The language found in the opinion of the court in the case of Asnon v. Foley, 105 Cal. App. 624, 288 P. 792, 794, we think applicable, to wit: “It is unfair for a party to withhold an objection founded upon a defect which, if pointed out in time, might be remedied, until it is too late to correct the defect, thereby inducing an opponent to rely upon his pleading as sufficient, in order that he may have a fatal objection. Such course is a fraud upon justice, and prevents a fair trial. It is therefore not tolerated.”

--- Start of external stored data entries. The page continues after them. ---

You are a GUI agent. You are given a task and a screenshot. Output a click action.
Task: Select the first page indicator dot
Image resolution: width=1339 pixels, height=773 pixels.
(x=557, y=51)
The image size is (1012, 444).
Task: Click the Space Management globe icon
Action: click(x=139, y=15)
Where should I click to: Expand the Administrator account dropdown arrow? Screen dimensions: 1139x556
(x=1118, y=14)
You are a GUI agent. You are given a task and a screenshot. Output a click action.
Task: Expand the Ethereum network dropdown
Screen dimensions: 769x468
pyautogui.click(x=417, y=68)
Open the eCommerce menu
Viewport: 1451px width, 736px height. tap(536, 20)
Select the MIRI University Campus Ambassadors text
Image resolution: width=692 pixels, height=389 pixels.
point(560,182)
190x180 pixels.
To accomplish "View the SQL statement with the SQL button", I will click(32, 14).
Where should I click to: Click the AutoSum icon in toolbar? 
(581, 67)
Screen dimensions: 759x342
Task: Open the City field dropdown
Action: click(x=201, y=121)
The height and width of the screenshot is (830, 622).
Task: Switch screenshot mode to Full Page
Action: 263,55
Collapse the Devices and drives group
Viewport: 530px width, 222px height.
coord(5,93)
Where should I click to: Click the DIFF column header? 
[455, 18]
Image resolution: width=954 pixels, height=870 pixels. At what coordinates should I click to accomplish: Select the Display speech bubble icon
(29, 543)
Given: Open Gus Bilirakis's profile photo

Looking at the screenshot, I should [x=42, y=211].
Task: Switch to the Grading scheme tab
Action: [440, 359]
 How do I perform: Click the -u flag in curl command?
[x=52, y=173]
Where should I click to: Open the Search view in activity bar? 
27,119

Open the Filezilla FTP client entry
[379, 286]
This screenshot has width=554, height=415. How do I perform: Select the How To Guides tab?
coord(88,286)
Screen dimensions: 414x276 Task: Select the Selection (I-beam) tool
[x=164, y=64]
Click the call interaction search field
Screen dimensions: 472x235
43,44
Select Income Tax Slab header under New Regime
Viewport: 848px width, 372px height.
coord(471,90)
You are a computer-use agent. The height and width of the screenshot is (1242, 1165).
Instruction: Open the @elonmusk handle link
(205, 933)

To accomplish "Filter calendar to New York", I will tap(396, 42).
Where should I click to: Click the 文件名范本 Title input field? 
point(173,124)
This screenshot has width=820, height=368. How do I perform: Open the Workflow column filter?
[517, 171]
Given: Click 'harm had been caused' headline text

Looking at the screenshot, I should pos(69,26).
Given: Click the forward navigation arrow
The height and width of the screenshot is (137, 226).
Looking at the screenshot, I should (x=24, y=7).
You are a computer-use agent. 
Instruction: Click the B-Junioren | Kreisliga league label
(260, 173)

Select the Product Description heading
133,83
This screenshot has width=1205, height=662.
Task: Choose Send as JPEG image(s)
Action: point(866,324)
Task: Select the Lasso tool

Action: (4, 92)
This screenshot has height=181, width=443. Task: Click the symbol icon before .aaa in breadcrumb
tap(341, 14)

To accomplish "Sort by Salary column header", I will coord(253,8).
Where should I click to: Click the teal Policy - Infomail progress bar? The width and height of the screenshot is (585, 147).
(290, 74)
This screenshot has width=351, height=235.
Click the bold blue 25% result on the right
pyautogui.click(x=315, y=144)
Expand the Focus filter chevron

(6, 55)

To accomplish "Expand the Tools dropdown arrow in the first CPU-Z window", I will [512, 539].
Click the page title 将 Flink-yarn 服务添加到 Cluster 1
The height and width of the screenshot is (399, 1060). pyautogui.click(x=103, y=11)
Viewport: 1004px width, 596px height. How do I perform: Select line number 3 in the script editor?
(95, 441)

Having set forth sufficient to show beyond controversy that the reference to the exercise of option “A” in finding No. 10, instead of mentioning the exercise of option “B,” was an error either clerical or an oversight, we hold with the following cases that: “A judgment should not be reversed or a new trial ordered for what so clearly appears to be a mere clerical error.” Stone v. San Francisco Brick Co., 13 Cal. App. 203, 109 P. 103, 104; Del Monte Ranch Dairy v. Bernardo, 174 Cal. 757, 164 P. 628; Field v. Burr, 129 Cal. 44, 61 P. 665; Francis v. Western Screen Co., 22 Cal. App. 32, 133 P. 327; Cox v. O'Dell, 1 Cal. App. 682, 82 P. 1086.
As no controversy is made by the appellant as to the correctness of the findings other than as to finding No. 10, and as no testimony is brought up to show that the court erred in finding that the appellant had not given notice to the plaintiff, as required by the contract for the option beginning December 1, 1932, and that the plaintiff had not waived the giving of notice, it follows that there is absolutely no merit whatever in the appellant's appeal.
We do not deem it necessary to consider further appellant's contention, or analyze any of the authorities cited to support its contention having to do with conflicting findings, as what we have set forth we think determinative of this cause.
The judgment is affirmed.
We concur: PULLEN, P. J.; THOMPSON, J.